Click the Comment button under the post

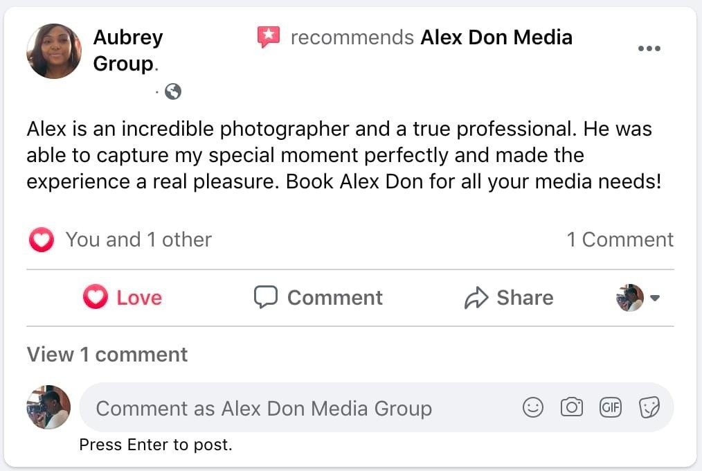pyautogui.click(x=318, y=298)
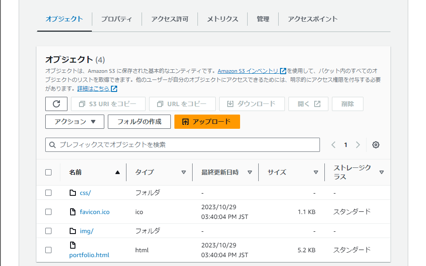Click the file icon beside portfolio.html
This screenshot has height=266, width=426.
[x=72, y=244]
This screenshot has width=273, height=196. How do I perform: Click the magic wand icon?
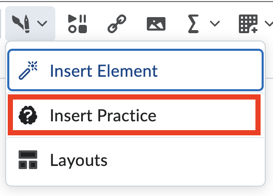(28, 71)

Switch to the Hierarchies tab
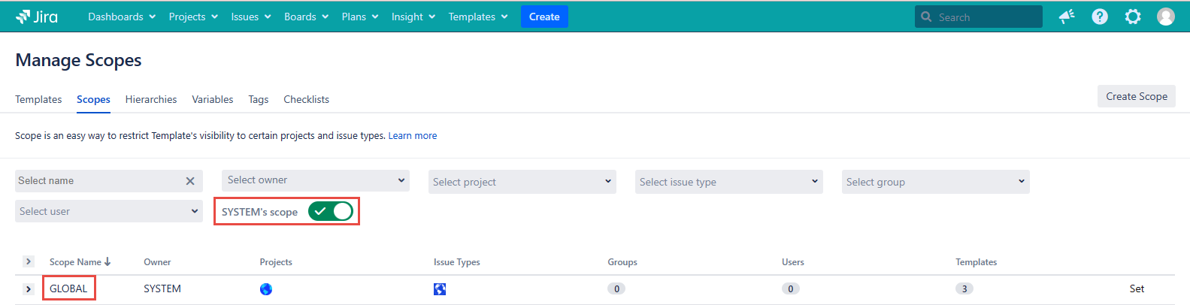(151, 99)
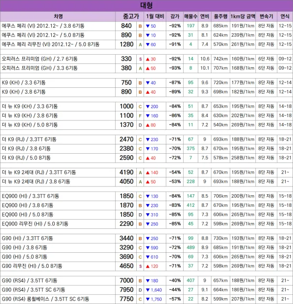This screenshot has height=304, width=293.
Task: Sort by the 매물수 column header
Action: click(190, 16)
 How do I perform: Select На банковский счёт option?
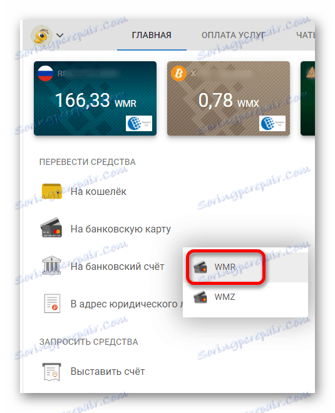point(117,266)
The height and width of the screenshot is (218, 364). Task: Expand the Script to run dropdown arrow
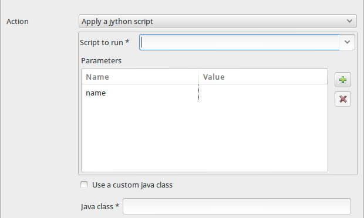[x=347, y=42]
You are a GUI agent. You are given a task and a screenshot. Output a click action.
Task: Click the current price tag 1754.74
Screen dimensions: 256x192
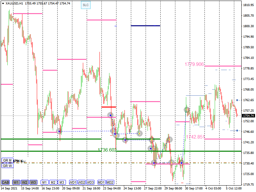(248, 116)
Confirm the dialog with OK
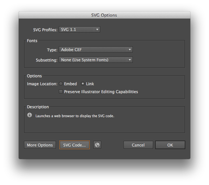Viewport: 209px width, 185px height. click(170, 145)
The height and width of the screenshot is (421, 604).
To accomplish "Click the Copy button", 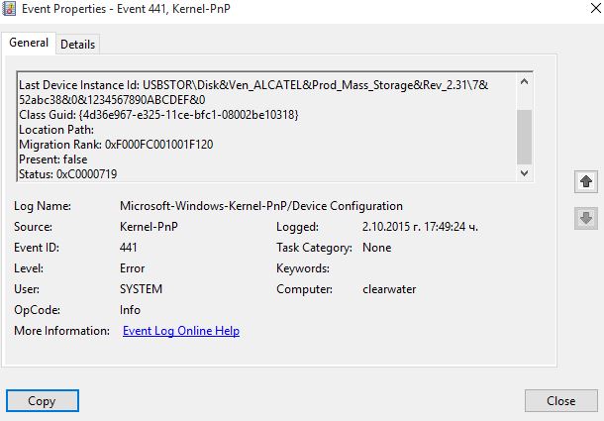I will [x=43, y=401].
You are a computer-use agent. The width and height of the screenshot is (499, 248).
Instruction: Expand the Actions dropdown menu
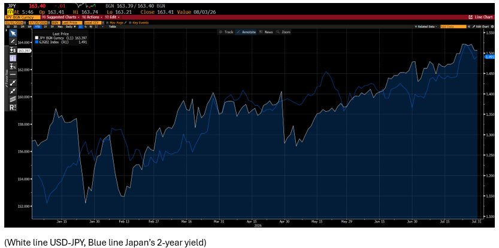point(92,17)
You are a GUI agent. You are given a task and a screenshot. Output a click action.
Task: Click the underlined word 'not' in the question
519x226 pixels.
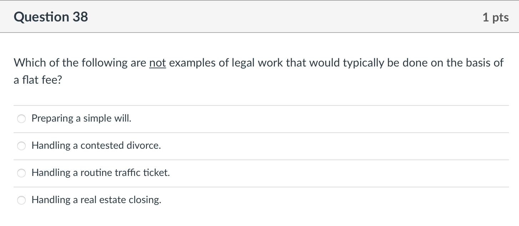tap(158, 63)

══════════

### What you need to do
In your output, include only the lines from the line containing "Task: Click the underlined" through the last line of the material above, exactly as they appear, and leave out the pictures.

### Response to this task
Task: Click the underlined word 'not' in the question
519x226 pixels.
tap(158, 63)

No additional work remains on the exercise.